EXERCISE AIM: The required output is the line containing "Click the down" followed by every line after it to the end of the listing, each written out exactly.

MATERIAL SHOWN:
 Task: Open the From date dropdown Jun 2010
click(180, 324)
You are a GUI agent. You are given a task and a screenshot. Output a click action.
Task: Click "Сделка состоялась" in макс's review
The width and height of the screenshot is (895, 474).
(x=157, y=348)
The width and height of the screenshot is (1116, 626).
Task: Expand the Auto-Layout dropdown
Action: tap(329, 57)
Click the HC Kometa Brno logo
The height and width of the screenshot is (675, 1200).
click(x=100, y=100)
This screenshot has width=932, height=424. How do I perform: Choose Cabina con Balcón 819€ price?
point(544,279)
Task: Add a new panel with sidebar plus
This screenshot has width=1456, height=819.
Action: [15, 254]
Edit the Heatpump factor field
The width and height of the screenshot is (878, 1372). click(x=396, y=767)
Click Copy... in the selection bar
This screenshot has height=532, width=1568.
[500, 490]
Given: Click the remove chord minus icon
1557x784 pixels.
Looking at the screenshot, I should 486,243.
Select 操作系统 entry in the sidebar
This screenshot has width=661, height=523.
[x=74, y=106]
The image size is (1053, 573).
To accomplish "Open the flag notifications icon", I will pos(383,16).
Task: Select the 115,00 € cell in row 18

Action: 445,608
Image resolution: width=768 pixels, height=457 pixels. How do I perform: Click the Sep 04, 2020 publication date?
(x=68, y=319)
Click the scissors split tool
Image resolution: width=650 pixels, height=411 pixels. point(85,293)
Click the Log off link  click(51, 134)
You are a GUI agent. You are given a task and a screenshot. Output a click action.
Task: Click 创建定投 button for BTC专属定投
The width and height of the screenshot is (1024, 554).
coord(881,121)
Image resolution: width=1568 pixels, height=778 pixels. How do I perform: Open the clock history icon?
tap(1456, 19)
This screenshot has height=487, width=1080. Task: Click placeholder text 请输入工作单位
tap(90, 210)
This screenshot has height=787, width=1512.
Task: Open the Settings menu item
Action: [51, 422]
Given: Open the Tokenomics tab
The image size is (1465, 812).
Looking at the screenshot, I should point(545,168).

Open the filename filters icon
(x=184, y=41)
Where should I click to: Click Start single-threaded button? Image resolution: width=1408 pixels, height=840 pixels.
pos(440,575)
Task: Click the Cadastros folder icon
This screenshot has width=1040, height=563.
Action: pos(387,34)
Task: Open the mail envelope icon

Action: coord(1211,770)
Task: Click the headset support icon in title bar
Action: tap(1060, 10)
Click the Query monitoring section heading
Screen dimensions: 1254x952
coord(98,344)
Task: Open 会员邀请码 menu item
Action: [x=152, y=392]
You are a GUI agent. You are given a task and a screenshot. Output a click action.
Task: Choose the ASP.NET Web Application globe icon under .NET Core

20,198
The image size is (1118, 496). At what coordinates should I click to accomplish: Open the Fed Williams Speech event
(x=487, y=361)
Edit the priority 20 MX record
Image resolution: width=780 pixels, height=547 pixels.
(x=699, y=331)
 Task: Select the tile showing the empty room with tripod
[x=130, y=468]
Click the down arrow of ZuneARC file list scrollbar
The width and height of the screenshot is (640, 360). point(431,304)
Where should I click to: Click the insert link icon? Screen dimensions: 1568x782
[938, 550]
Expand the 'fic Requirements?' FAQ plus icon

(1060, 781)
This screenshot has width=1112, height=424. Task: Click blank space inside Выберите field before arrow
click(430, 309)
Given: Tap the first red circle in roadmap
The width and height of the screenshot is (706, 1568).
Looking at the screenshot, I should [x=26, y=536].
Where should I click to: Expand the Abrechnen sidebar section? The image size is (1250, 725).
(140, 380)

EXPECTED ANSWER:
Click the down arrow of ZuneARC file list scrollbar
The width and height of the screenshot is (640, 360). point(431,304)
Where should I click to: Click the insert link icon? Screen dimensions: 1568x782
[938, 550]
Expand the 'fic Requirements?' FAQ plus icon

(1060, 781)
This screenshot has width=1112, height=424. Task: Click blank space inside Выберите field before arrow
click(430, 309)
Given: Tap the first red circle in roadmap
The width and height of the screenshot is (706, 1568).
Looking at the screenshot, I should [x=26, y=536].
Where should I click to: Expand the Abrechnen sidebar section? The image size is (1250, 725).
(140, 380)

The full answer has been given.